EXERCICE 1: Relevez chaque ligne des entrées qui contient la chaîne « Toggle », en tenant compte des majuscules et des minuscules.

EXTRAIT:
= = = = =

Histoires de poules

Publié dans Articles Gaspésie , par Aude Buévoz

Quand on pense à produire soi-même une partie de nos aliments, avoir quelques poules à la maison pour des œufs frais est une idée populaire. Certaines choses sont toutefois bonnes à savoir avant d’accueillir les premiers volatiles. Notre ambassadrice Aude Buévoz partage les hauts et les bas de son aventure avec les poules à la maison ainsi que de précieux conseils pour s’y mettre.

Mes grands-parents ont toujours eu des poules. Aussi loin que mes souvenirs remontent, ils impliquent une certaine appréhension d’en trouver une en train de couver qui sera mécontente de se faire déranger au moment où je vais chercher les œufs, crainte souvent contrebalancée par un immense réconfort en mangeant un gâteau ou une crème glacée cuisinés avec des œufs frais tout droit sortis du poulailler.

= = = = =

EXERCICE 2: Rédigez la suite du texte sur les poules élevées à la maison en reprenant juste après sa dernière phrase.

= = = = =

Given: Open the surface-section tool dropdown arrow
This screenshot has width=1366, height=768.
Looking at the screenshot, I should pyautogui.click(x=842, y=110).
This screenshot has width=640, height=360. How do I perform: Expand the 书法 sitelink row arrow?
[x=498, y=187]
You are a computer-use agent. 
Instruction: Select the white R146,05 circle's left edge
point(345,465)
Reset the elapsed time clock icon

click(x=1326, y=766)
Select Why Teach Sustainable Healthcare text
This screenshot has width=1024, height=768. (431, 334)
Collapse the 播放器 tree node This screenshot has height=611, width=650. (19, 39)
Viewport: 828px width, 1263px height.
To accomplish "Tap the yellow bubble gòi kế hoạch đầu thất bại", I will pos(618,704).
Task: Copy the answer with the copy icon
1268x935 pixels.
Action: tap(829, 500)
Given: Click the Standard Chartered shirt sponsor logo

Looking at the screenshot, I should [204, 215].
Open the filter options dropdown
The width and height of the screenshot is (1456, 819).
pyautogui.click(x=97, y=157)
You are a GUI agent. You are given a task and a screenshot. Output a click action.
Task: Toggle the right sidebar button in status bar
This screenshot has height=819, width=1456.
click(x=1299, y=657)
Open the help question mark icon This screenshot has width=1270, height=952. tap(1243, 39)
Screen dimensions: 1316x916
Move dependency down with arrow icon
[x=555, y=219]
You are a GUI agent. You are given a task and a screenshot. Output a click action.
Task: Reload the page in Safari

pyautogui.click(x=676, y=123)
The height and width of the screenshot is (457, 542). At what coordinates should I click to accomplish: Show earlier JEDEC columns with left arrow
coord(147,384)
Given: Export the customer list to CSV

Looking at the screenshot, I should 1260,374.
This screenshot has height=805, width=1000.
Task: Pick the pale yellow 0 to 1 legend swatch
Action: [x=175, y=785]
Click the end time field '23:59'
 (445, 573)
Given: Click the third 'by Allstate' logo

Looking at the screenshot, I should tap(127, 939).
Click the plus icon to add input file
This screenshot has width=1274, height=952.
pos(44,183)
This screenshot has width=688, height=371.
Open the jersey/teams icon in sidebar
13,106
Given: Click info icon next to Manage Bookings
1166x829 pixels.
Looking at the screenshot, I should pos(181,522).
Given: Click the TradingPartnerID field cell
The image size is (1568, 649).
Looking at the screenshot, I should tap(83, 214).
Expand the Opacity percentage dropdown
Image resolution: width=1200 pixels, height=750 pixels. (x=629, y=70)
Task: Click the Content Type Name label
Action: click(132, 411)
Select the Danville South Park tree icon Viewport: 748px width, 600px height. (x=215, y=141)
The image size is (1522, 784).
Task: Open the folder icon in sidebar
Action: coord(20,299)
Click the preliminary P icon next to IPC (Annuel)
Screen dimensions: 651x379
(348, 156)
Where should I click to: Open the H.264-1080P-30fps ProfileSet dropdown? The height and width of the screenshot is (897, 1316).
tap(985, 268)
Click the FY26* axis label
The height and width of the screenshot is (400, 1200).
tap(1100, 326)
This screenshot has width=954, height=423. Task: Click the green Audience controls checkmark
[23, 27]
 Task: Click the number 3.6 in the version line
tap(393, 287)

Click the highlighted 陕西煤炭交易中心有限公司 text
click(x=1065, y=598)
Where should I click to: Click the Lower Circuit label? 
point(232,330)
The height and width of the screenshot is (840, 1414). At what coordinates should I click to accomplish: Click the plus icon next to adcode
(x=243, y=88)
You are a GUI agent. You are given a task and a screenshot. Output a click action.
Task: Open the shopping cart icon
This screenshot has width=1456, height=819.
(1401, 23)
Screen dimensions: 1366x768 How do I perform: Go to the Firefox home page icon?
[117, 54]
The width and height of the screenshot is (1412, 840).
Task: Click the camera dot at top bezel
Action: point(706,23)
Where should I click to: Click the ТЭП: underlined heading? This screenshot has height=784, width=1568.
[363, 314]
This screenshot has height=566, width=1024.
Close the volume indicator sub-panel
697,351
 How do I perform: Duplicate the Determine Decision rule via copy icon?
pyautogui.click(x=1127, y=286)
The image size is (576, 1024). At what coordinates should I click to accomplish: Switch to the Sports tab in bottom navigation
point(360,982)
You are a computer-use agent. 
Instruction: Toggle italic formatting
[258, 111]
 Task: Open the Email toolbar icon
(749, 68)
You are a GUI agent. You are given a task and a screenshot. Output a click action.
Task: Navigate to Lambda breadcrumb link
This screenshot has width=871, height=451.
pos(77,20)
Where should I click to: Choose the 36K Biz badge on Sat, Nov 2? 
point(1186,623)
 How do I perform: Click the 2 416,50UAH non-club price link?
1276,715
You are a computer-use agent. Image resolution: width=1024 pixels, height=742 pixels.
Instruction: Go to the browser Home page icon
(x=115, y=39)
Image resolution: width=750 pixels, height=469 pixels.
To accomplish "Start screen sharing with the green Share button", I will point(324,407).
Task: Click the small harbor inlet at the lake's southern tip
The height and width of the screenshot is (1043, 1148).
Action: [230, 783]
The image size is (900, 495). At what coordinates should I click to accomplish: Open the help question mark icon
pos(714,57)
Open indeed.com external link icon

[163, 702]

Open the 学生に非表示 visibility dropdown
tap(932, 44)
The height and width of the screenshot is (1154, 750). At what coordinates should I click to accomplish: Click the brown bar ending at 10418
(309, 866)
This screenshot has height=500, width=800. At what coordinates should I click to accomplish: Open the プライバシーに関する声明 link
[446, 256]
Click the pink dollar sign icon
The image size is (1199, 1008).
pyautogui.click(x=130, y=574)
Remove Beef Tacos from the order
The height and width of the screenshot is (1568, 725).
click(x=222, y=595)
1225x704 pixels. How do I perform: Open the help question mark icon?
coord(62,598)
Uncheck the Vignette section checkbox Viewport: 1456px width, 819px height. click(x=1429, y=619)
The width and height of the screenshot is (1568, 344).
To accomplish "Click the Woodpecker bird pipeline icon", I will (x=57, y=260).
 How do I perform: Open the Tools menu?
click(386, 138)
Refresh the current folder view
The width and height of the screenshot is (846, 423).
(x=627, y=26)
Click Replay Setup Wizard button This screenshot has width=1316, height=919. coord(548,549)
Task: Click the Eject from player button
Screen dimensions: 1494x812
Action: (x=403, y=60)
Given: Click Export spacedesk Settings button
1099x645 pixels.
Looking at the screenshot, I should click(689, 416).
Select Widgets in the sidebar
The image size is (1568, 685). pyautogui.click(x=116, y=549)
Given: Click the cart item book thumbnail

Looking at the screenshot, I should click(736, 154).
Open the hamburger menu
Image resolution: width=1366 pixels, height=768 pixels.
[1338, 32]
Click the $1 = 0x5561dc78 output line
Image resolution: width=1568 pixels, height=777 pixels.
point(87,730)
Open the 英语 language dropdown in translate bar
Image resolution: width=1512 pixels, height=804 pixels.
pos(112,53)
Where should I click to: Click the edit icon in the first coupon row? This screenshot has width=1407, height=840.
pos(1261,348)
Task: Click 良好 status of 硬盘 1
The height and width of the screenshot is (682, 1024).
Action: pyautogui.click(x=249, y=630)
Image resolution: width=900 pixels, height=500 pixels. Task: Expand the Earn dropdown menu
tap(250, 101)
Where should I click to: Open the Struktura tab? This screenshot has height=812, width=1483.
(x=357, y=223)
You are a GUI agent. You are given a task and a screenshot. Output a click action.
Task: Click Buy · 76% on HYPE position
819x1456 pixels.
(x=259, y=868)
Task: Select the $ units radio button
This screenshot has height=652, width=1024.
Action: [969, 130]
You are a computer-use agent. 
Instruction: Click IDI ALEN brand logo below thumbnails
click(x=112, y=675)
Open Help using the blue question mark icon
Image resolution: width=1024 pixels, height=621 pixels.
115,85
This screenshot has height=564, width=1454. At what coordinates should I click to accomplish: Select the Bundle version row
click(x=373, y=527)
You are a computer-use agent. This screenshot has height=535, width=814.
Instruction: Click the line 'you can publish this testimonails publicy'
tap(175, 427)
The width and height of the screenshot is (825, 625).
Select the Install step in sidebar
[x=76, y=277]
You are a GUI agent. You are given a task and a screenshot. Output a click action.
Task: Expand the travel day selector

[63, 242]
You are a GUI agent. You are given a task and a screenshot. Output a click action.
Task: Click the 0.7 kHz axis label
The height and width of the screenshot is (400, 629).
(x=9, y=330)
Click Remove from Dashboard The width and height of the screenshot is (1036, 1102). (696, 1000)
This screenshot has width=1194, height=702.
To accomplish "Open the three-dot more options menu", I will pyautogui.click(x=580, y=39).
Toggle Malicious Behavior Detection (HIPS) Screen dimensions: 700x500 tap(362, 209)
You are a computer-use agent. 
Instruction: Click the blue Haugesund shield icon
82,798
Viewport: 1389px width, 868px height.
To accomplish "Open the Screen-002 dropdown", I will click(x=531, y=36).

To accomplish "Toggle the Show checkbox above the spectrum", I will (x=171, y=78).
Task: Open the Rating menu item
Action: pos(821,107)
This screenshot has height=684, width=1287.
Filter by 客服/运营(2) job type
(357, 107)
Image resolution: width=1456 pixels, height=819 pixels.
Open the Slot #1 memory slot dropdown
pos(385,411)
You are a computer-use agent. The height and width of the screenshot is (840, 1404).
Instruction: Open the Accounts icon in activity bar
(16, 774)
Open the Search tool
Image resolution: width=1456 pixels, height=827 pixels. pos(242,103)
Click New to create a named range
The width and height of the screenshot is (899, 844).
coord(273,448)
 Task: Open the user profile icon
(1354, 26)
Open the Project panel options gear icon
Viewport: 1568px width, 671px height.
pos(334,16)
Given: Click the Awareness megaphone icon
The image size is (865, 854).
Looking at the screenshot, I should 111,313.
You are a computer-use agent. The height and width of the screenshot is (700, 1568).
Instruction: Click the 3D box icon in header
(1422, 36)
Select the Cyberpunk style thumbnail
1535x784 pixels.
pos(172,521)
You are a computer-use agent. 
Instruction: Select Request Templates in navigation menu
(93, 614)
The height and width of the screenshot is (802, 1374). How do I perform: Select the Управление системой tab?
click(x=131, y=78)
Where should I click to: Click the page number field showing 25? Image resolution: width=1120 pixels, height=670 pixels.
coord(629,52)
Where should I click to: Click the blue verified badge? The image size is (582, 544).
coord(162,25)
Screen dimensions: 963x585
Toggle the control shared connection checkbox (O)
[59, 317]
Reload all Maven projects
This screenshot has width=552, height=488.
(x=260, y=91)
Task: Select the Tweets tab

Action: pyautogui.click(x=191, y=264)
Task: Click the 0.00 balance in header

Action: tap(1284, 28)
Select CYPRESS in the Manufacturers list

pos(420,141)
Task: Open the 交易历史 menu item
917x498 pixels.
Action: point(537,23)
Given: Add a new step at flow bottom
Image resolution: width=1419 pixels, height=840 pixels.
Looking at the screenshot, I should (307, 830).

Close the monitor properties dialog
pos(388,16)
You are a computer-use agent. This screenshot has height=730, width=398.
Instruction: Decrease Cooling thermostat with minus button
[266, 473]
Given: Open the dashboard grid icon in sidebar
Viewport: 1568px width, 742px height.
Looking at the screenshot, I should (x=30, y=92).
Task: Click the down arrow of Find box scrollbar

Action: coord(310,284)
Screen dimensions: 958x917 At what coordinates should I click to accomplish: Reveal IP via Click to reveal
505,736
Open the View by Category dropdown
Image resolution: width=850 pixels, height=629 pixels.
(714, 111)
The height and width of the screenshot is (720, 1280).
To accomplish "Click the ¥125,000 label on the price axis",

= = = = =

CORRIGÉ 1:
Task: Toggle the right sidebar button in status bar
Instruction: Toggle italic formatting
Toggle Malicious Behavior Detection (HIPS) Screen dimensions: 700x500 tap(362, 209)
To accomplish "Toggle the Show checkbox above the spectrum", I will (x=171, y=78).
Toggle the control shared connection checkbox (O)

CORRIGÉ 2:
Le début de ma vie d’adulte se résumant en petits appartements en ville et voyages à l’étranger, ce n’est pourtant qu’une fois établie en Gaspésie que j’ai eu l’occasion d’avoir, pour la première fois, mes propres poules à moi!… Une fois passée la fierté d’un tel accomplissement, force a été de constater que les poules, quand c’est toi qui t’en occupes, c’est de la job! En effet, de prime abord, avoir des poules, ça semble être s’assurer que celles-ci aient de la moulée et de l’eau et en contrepartie ramasser des œufs frais tous les jours. Dans les faits, il y a tellement plus que ça : bien-être, saine alimentation, soins, entretien du poulailler, sécurité face aux prédateurs… Une vraie job à temps plein!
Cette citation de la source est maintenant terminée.